Professor of Remote and Rural Health Services at Menzies John Wakerman said swift action was paramount.

“The decline of medical graduates entering GP training in the NT has already had an impact on Territorians accessing primary health care and signals a grim outlook for GP supply in rural and remote Australia,” he said.

“To address this, we need to be expanding primary care training opportunities, offering portable employment benefits during vocational training, and supporting GPs to receive high quality, culturally sensitive, professional and personal support.

“Increasing GP training numbers in the Territory will require investment, co-ordination and implementation of a range of strategies by key stakeholder organisations.”

While the entire country is suffering in the face of a looming GP crisis, the issue remains at the forefront for Territorians because of the NT’s remoteness and higher incidence of chronic health conditions, particularly for Indigenous Australians, the study said.

The Albanese government has already pledged $76 million over three years via the John Flynn Prevocational Doctor Program, which commenced this January, aimed to increase rural primary care rotations for hospital-based doctors from 440 in 2022, to 1000 by 2026.

The program will aim to retain junior doctors in rural areas, with priority for areas deemed “high need”, especially those directly servicing Indigenous Australians.

It will also allow doctors to participate up to five years after they graduate and limits rotations for doctors from urban hospitals.

AMA President Professor Steve Robson told TMR the program was a step in the right direction.

“We welcome the government’s efforts to provide more opportunities for prevocational doctors to work in rural areas, particularly in general practice,” Professor Robson said.

“While the program has a new name, the reality is that this builds on earlier programs that were in place, expanding the available number of prevocational training places.

“General practice is well positioned to support this expansion, having had a solid history of providing valuable rural training experiences for doctors over many years.

“In fact, there were around 1000 prevocational GP training places in rural areas each year under the former Prevocational General Practice Training Program before it was dismantled in the first Abbott government budget. 

“What we are now seeing is an effort to restore this capacity and provide a real pipeline into rural practice.”

Yesterday, the Albanese government met with the NT’s health workforce to discuss issues uniquely faced by Territorians, with the aim of working with first nations peoples to co-design plans to attract, recruit and retain a healthcare workforce and improve equity of access to care.

On the agenda for the Primary Health Care Workforce Summit: how to fix a workforce in crisis.

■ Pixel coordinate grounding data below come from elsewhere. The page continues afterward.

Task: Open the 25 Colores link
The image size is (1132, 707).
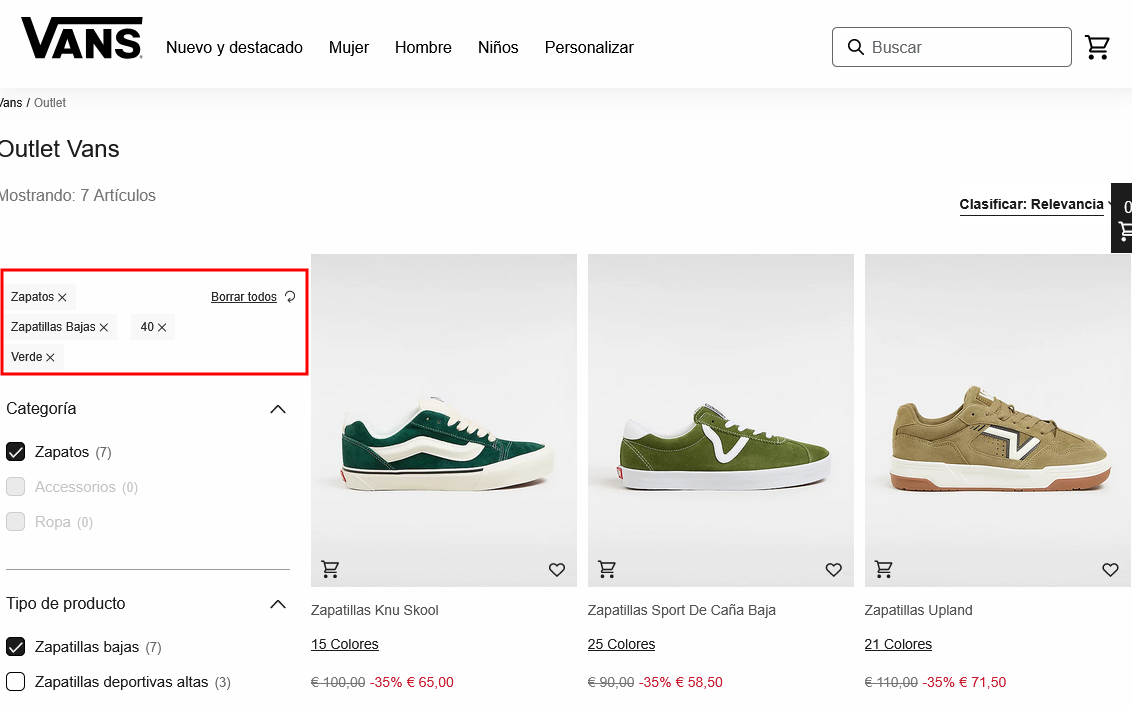Action: point(621,644)
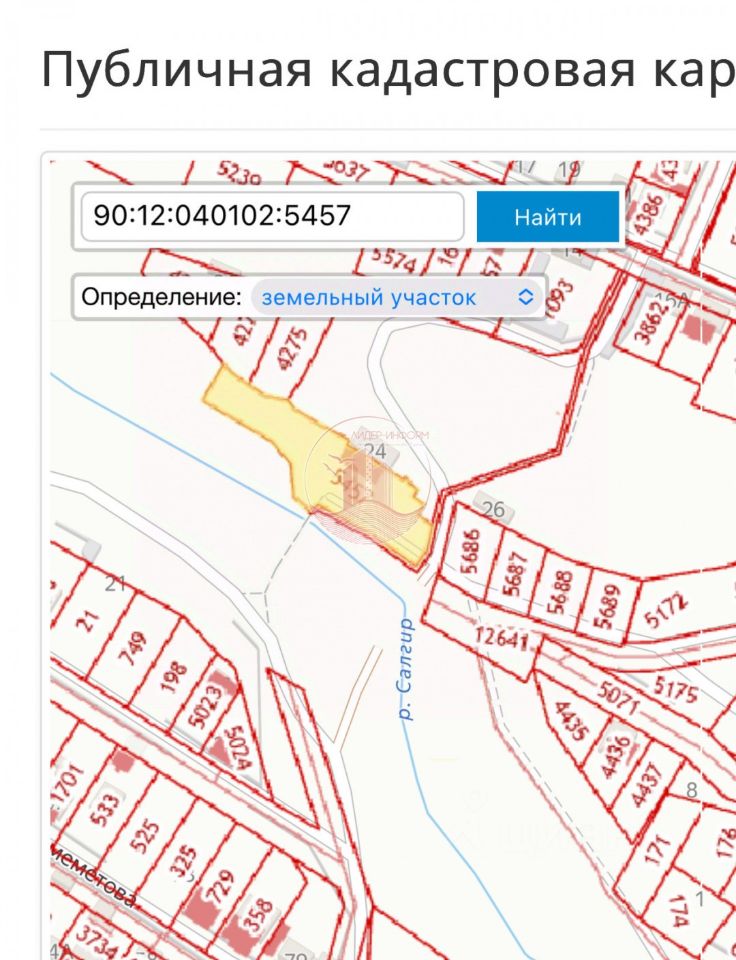Click the Найти search button
The height and width of the screenshot is (960, 736).
click(547, 217)
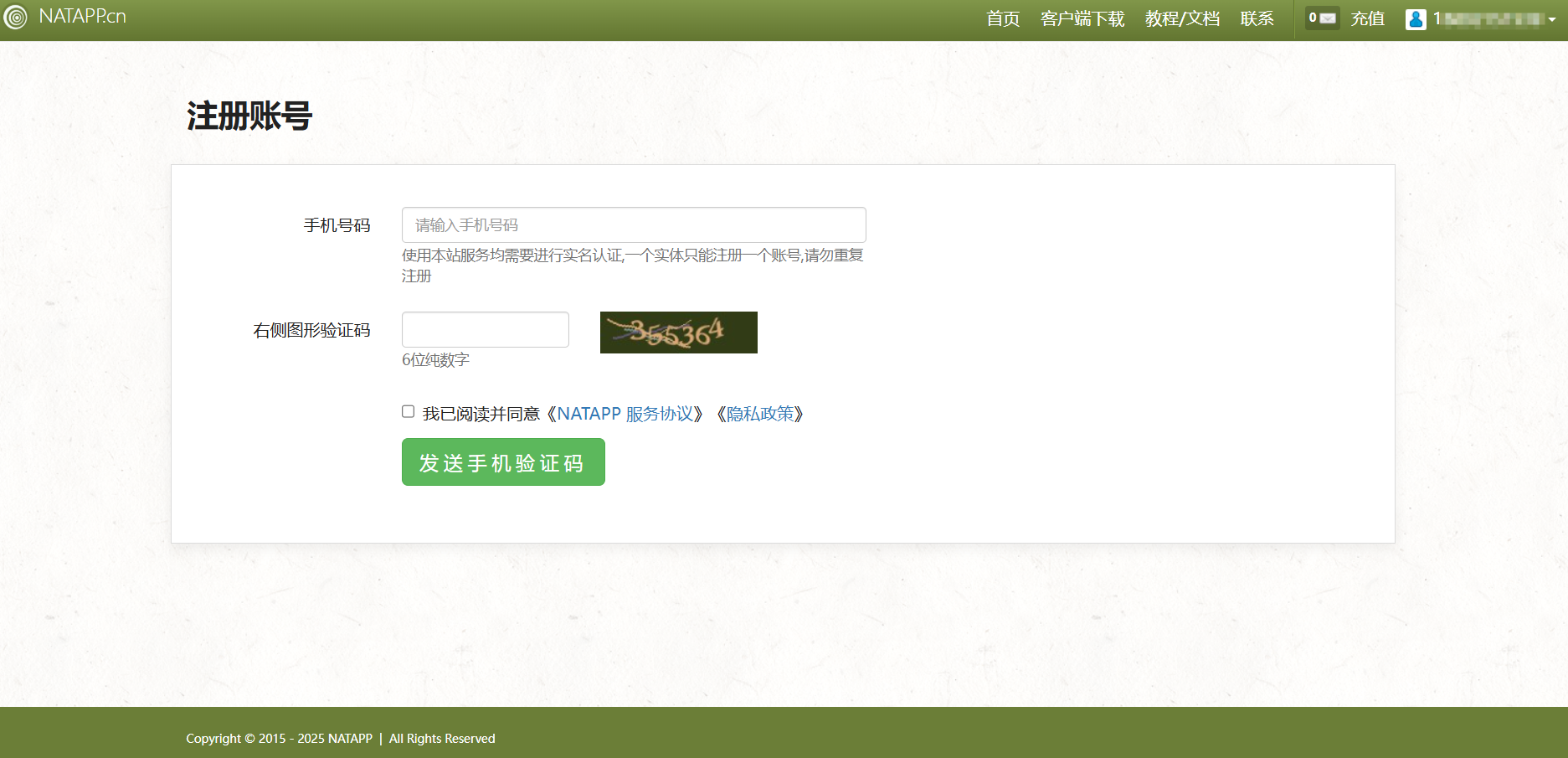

This centred around workforce shortages worsened by the extend of rural and remote areas in the NT, the myriad issues brought on by a partially fly-in-fly-out workforce and the additional training necessary to ensure the provision of culturally appropriate services.

Crucial to the summit was tackling the “well-known and deep inequities facing regional, rural, remote and First Nations communities across the Northern Territory”, said Assistant Minister for Indigenous Health Malarndirri McCarthy, who co-hosted the summit.

“Growing the number of Aboriginal and Torres Strait Islander people working across the health system and designing services in genuine partnership with First Nations communities and organisations are central to long-term improvements.”

Assistant Minister for Health and Aged Care Ged Kearney, who co-hosted the summit alongside Senator McCarthy, promised that the government was “steadfast” in its commitment “to rebuilding primary care”.

“All Australians deserve equitable access to healthcare – and patients in the Northern Territory should be no exception,” she said.